§ **Aim of the task**
When you reach the line with "Click Add Field plus icon" in the data below, begin printing lines exactly, and stop once the line with "The height and width of the screenshot is (474, 868)." has been printed.

Stored data entries:
------------------------------------

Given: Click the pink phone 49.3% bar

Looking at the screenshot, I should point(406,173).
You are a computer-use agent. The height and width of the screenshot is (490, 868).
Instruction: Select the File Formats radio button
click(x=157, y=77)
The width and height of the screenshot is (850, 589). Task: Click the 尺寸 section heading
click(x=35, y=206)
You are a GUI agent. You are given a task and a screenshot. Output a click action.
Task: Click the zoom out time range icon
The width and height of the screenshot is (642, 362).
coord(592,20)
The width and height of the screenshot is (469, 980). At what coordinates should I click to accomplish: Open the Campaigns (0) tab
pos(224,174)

------------------------------------

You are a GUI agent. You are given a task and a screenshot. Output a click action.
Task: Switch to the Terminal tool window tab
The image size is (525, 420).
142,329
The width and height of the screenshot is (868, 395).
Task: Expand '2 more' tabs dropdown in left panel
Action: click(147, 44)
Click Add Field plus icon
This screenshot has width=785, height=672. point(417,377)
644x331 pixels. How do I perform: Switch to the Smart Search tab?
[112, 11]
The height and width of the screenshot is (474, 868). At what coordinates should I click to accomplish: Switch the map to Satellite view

------------------------------------

§ **Answer space**
Click Add Field plus icon
This screenshot has width=785, height=672. point(417,377)
644x331 pixels. How do I perform: Switch to the Smart Search tab?
[112, 11]
The height and width of the screenshot is (474, 868). At what coordinates should I click to accomplish: Switch the map to Satellite view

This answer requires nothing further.